*** Opening Source data ***
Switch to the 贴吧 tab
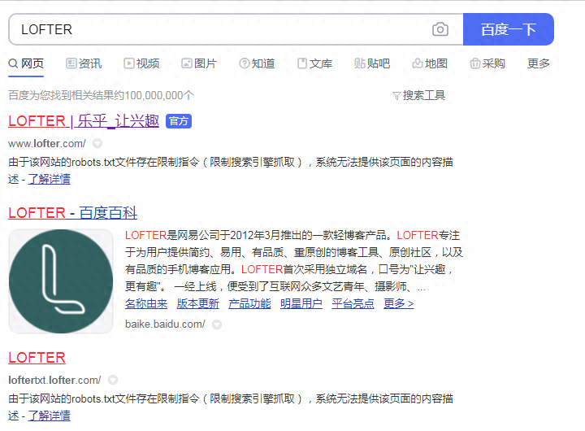Image resolution: width=585 pixels, height=431 pixels. (x=372, y=63)
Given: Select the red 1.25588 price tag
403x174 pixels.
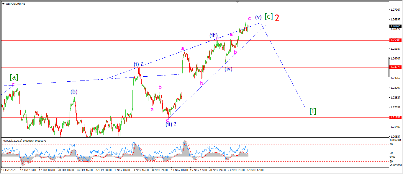Looking at the screenshot, I should [395, 40].
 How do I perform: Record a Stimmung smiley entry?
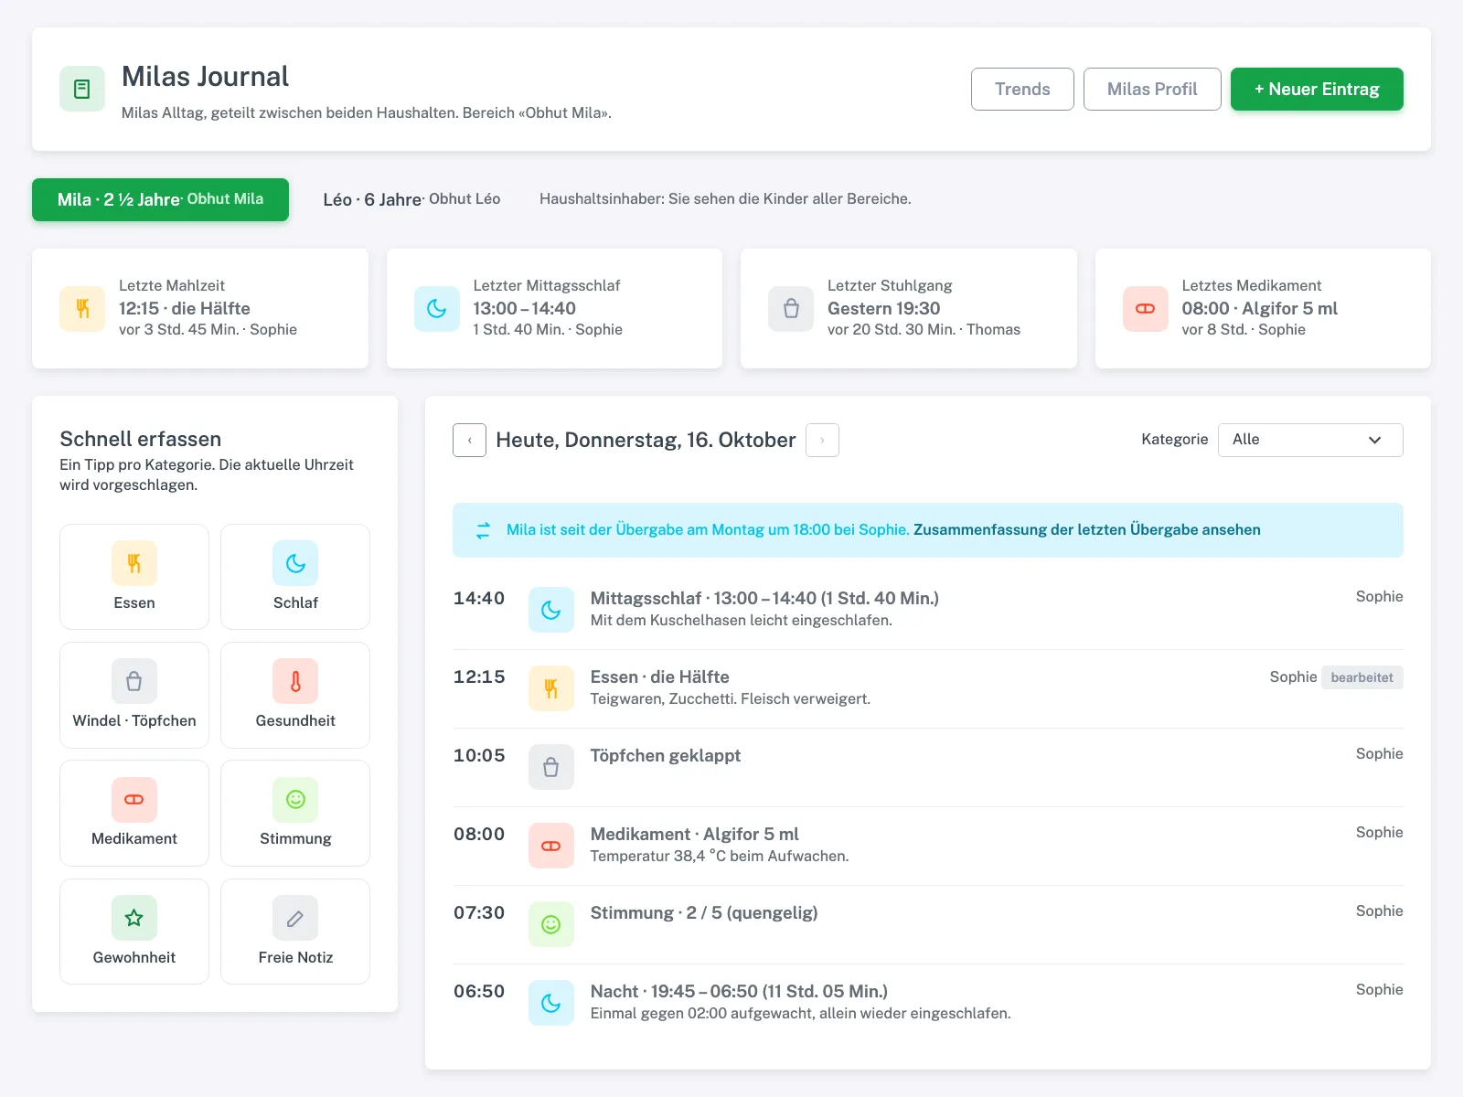tap(295, 813)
*** Closing Source data ***
What to do: Could you transcribe exactly the lines from the line containing "403x174 pixels." through the final line of the records, both included, and nothing beyond them? The pictures should be left out.

Output for this task:
403x174 pixels.
Looking at the screenshot, I should [395, 40].
 How do I perform: Record a Stimmung smiley entry?
tap(295, 813)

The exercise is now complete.